Esta criação contrastou com os caminhos pioneiros que trilharia posteriormente. Godard se relacionou com gente da mesma opinião, cuja insatisfação com os filmes de humor que nunca se desviaram da convenção plantou as sementes de um movimento de ruptura que veio a ser chamado de Nouvelle Vague.
Com sua abordagem mais franca e ousada sobre sexo, violência e suas explorações da contracultura, política antiguerra e outros costumes em transformação, a Nouvelle Vague era sobre inovação na realização de filmes.
Godard foi um dos mais prolíficos de seus pares, produzindo dezenas de curtas e longas-metragens ao longo de mais de meio século a partir do final dos anos 1950.
"Às vezes a realidade é muito complexa. As histórias lhe dão forma", disse Godard.
A maioria de seus filmes mais influentes e comercialmente bem-sucedidos veio nos anos 1960, incluindo "Viver a Vida", "O Demônio das Onze Horas", "Duas ou Três Coisas que Sei Dela" e "Week-End À Francesa".
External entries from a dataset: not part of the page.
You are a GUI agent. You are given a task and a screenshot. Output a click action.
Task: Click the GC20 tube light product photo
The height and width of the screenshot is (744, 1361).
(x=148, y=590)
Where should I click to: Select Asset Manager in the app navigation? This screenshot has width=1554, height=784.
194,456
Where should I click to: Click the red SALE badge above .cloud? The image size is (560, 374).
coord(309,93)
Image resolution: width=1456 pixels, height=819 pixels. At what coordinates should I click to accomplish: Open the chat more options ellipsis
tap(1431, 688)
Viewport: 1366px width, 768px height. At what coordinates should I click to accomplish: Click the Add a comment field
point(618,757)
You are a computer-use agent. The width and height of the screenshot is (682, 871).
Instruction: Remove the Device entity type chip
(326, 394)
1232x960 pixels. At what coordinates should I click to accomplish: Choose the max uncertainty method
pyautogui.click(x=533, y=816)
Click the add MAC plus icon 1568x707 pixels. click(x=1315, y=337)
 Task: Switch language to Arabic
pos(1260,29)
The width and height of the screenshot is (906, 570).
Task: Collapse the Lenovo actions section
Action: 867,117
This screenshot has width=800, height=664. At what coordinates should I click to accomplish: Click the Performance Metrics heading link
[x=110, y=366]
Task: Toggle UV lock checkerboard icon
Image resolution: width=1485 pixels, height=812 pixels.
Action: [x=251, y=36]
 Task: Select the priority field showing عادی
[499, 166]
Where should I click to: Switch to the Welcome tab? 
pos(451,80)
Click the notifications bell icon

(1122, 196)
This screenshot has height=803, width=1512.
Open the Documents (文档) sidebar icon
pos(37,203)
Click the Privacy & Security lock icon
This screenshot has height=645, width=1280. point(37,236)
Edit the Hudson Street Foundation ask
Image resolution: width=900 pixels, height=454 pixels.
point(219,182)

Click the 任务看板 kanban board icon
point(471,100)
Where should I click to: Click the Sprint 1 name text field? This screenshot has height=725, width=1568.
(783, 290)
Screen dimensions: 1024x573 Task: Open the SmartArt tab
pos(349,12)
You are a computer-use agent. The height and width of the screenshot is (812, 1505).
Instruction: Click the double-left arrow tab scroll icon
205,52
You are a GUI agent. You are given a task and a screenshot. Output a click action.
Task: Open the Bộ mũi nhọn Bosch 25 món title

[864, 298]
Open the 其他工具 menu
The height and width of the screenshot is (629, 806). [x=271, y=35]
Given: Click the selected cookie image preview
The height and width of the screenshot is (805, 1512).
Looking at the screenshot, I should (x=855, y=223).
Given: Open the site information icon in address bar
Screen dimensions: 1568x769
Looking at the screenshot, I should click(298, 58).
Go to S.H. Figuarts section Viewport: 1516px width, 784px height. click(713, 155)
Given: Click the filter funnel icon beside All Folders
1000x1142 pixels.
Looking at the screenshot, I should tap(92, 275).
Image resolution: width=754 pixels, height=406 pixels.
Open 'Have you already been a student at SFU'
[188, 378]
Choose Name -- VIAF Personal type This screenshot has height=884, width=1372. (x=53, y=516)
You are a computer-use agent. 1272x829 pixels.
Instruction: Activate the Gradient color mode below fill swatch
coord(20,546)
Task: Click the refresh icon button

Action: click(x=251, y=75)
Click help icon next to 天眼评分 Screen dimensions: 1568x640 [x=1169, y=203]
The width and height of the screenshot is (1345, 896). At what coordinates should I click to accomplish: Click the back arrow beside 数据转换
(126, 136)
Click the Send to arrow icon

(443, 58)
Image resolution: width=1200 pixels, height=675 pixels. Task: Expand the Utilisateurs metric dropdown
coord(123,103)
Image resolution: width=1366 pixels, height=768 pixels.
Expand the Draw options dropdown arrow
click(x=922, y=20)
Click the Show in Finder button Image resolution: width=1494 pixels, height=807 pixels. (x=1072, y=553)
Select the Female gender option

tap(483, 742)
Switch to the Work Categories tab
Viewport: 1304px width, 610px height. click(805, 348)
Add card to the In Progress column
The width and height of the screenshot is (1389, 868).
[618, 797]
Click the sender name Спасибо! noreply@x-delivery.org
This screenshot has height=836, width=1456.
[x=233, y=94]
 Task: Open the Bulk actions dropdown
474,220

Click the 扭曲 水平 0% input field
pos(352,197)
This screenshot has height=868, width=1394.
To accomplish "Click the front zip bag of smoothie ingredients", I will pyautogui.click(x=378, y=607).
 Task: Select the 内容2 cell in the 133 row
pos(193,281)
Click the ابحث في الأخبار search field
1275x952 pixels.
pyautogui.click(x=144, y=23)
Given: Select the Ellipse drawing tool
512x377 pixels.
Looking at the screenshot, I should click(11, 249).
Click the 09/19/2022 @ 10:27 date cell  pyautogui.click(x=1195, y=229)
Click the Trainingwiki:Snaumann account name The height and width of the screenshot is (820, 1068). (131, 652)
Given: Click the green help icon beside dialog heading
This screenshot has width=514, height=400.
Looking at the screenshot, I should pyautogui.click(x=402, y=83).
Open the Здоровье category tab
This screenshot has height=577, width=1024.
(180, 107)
Ele mudou para a direção de filmes mergulhados na política esquerdista e antiguerra durante os anos 1970, antes de voltar a uma corrente mais comercial. Obras recentes, porém --entre elas "Adeus à Linguagem", de 2014, e "O Livro de Imagem", de 2018-- foram mais experimentais e restritas a um público de aficcionados por Godard.